*** INFORMATION SHOWN Section Begins ***
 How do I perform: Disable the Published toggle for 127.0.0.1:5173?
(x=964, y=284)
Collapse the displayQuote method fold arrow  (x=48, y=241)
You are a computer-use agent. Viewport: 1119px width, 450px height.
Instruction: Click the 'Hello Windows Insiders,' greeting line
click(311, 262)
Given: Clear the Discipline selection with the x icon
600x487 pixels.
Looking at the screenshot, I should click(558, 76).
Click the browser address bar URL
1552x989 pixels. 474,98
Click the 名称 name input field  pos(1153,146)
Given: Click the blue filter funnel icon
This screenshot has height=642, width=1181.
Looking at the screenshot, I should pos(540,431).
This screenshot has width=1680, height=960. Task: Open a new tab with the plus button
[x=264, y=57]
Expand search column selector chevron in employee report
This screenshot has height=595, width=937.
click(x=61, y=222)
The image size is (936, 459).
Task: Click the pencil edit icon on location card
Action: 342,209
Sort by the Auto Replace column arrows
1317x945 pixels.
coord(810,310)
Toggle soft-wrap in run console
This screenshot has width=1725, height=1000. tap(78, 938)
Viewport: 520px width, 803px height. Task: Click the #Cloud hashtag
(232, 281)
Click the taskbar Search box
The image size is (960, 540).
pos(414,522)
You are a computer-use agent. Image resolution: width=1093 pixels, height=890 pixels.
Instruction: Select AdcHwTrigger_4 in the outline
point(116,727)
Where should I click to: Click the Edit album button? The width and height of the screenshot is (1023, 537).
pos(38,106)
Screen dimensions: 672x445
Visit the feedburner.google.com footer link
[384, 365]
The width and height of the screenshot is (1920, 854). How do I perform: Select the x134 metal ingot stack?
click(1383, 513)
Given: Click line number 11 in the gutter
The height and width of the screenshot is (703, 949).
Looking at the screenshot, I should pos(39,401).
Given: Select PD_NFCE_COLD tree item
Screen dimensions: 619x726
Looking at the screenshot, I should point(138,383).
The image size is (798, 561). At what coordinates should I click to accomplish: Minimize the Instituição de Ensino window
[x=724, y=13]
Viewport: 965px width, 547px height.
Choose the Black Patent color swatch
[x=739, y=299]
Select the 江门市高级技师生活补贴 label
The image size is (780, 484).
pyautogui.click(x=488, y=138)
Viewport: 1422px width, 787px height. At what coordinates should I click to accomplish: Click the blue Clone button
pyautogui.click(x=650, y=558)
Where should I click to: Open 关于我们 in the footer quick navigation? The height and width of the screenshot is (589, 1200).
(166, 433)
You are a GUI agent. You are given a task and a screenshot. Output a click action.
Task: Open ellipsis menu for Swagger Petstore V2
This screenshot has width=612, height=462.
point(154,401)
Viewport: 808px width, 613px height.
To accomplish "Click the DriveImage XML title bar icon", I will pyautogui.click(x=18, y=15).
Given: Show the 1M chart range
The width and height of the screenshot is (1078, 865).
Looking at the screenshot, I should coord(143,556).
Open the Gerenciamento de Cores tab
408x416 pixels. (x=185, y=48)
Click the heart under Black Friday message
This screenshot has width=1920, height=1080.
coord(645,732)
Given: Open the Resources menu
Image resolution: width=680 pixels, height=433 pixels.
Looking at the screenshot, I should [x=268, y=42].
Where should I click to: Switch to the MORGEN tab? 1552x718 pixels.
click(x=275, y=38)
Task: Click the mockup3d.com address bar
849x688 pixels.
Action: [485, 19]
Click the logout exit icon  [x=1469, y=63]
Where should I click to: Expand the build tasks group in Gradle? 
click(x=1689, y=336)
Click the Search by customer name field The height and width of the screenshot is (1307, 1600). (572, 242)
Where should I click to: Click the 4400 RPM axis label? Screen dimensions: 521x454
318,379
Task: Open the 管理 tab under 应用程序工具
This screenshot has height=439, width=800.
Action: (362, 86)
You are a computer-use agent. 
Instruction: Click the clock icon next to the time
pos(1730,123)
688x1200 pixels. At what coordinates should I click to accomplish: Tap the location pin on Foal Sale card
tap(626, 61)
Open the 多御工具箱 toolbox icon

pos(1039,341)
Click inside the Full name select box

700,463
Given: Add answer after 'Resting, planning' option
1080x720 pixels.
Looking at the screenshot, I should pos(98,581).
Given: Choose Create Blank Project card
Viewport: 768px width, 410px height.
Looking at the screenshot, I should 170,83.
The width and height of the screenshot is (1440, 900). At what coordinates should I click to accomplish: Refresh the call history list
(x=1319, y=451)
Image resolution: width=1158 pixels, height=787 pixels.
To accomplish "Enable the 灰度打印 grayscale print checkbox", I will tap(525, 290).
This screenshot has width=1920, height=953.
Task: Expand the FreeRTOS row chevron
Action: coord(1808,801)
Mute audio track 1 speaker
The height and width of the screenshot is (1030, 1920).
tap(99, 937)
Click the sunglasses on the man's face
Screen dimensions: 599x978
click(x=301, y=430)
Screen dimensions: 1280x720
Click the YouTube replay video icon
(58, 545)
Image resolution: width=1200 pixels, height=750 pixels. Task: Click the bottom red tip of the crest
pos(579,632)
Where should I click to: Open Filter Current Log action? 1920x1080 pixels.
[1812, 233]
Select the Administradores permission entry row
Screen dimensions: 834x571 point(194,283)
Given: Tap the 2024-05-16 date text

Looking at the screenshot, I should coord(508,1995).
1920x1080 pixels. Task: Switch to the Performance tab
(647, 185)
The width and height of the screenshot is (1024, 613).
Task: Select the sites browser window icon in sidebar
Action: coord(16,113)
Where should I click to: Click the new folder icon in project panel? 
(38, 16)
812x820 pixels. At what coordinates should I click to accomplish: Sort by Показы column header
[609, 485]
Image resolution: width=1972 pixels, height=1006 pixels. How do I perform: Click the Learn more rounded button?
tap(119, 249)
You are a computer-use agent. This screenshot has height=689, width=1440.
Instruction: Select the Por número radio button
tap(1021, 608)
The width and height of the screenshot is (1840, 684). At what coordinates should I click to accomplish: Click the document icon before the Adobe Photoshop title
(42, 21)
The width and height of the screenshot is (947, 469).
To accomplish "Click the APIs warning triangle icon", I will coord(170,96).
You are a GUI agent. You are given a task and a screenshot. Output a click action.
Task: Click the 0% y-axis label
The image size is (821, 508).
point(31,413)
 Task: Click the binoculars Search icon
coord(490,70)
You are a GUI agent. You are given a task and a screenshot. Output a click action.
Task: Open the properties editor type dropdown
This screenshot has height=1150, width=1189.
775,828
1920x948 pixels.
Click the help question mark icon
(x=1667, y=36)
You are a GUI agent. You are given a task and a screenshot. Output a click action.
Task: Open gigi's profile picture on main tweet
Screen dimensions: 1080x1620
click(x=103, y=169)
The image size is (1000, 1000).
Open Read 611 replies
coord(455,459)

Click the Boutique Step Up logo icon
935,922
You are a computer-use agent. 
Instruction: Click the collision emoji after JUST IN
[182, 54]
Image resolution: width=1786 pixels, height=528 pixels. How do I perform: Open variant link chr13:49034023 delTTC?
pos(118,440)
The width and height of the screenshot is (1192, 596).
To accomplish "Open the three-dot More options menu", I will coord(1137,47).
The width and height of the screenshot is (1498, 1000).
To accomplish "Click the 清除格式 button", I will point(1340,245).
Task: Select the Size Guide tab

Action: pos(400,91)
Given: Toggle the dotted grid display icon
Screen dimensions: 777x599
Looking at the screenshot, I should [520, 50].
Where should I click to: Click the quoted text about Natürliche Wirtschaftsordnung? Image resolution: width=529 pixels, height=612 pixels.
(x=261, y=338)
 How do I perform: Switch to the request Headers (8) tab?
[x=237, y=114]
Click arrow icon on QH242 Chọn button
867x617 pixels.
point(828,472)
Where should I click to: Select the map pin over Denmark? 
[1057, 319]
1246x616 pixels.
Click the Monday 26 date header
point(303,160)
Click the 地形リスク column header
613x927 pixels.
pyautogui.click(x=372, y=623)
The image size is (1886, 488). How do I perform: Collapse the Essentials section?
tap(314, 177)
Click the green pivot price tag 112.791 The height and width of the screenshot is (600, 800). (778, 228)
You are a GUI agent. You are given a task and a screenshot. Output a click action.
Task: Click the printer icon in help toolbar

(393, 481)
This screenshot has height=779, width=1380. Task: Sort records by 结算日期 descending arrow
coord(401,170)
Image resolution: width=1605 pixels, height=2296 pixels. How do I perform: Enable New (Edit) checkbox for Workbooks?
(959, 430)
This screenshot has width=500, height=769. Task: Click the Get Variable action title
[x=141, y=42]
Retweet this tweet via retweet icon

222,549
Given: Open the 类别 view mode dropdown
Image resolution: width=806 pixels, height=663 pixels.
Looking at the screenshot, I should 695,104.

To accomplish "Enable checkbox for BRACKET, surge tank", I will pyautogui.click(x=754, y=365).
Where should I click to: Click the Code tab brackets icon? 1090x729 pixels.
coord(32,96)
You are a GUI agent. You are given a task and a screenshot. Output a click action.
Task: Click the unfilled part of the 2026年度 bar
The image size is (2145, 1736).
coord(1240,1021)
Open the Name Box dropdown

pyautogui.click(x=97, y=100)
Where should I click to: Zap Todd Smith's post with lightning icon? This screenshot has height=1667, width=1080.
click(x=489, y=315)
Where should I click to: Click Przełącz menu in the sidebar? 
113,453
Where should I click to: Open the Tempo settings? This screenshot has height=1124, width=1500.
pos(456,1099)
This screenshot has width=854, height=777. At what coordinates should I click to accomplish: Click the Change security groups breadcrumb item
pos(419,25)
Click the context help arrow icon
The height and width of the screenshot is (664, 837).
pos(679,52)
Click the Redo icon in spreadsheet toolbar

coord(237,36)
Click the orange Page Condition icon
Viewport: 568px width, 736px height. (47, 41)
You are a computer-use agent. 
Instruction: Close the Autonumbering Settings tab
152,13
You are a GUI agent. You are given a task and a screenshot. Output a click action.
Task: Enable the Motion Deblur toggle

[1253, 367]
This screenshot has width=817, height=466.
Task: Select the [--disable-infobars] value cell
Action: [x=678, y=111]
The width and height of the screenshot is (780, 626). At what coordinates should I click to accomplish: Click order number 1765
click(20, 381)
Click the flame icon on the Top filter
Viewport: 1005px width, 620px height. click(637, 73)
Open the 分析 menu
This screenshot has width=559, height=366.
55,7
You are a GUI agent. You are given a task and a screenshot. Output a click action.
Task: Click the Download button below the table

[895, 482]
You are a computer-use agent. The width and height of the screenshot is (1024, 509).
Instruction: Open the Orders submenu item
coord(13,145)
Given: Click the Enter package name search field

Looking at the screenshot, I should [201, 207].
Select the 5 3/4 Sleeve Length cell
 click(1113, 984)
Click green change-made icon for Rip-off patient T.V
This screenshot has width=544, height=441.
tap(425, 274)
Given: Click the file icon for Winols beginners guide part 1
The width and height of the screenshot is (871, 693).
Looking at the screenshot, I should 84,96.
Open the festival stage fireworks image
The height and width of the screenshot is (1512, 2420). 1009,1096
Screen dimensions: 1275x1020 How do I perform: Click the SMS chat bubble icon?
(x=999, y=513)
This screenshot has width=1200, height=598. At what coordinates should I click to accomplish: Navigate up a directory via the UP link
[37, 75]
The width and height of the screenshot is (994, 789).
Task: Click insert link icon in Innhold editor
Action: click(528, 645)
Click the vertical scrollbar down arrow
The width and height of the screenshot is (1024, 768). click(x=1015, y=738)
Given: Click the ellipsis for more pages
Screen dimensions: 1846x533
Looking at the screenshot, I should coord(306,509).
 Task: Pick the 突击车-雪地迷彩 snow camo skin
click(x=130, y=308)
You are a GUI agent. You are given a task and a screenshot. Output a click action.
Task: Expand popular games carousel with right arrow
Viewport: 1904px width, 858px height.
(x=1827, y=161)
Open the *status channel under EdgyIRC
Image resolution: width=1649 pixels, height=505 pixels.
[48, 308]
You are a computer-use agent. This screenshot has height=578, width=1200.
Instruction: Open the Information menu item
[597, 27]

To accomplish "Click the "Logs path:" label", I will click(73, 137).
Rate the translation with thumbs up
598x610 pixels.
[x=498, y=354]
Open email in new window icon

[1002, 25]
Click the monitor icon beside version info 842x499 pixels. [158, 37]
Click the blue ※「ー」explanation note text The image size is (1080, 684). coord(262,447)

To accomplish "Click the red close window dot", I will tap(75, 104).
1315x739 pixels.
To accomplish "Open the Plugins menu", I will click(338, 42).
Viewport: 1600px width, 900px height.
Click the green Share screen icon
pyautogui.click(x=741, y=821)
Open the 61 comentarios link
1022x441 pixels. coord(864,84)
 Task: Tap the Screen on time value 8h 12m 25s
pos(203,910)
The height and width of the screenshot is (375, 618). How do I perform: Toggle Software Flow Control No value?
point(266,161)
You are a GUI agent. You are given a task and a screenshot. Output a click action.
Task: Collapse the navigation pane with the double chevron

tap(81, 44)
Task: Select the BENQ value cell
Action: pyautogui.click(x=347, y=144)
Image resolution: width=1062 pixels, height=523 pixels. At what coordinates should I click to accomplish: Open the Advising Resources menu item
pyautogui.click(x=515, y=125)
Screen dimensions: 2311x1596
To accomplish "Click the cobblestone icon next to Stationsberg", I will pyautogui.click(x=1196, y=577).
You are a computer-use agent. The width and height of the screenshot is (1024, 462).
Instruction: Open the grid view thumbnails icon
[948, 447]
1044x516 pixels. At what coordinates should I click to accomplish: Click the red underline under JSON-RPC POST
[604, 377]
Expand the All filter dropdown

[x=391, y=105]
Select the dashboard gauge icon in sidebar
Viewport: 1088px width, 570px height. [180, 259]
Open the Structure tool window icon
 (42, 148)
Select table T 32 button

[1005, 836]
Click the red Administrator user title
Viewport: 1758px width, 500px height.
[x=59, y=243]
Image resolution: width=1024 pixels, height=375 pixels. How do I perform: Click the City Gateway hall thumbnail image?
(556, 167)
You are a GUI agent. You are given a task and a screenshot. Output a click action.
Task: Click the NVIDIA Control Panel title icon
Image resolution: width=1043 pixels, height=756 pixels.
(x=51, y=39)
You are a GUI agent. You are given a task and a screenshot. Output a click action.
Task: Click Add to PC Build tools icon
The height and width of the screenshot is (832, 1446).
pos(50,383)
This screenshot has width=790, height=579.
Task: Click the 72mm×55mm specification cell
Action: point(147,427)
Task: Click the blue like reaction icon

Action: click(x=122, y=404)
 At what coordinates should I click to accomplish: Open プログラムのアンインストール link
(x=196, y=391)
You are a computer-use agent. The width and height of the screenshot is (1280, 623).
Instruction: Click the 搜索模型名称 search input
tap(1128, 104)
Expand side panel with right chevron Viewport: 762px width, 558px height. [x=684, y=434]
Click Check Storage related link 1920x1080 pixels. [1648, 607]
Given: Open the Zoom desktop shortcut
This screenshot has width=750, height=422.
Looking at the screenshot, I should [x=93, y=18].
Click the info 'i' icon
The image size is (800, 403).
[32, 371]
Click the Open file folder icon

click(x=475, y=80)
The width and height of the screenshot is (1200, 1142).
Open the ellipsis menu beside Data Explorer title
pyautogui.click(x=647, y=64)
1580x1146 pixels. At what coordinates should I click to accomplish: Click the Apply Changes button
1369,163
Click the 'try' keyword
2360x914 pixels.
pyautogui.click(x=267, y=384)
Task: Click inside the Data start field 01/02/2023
*** INFORMATION SHOWN Section Ends ***
Tell how many lines in the listing include the string "right", and write nothing but that number.

- EXERCISE RESPONSE -
2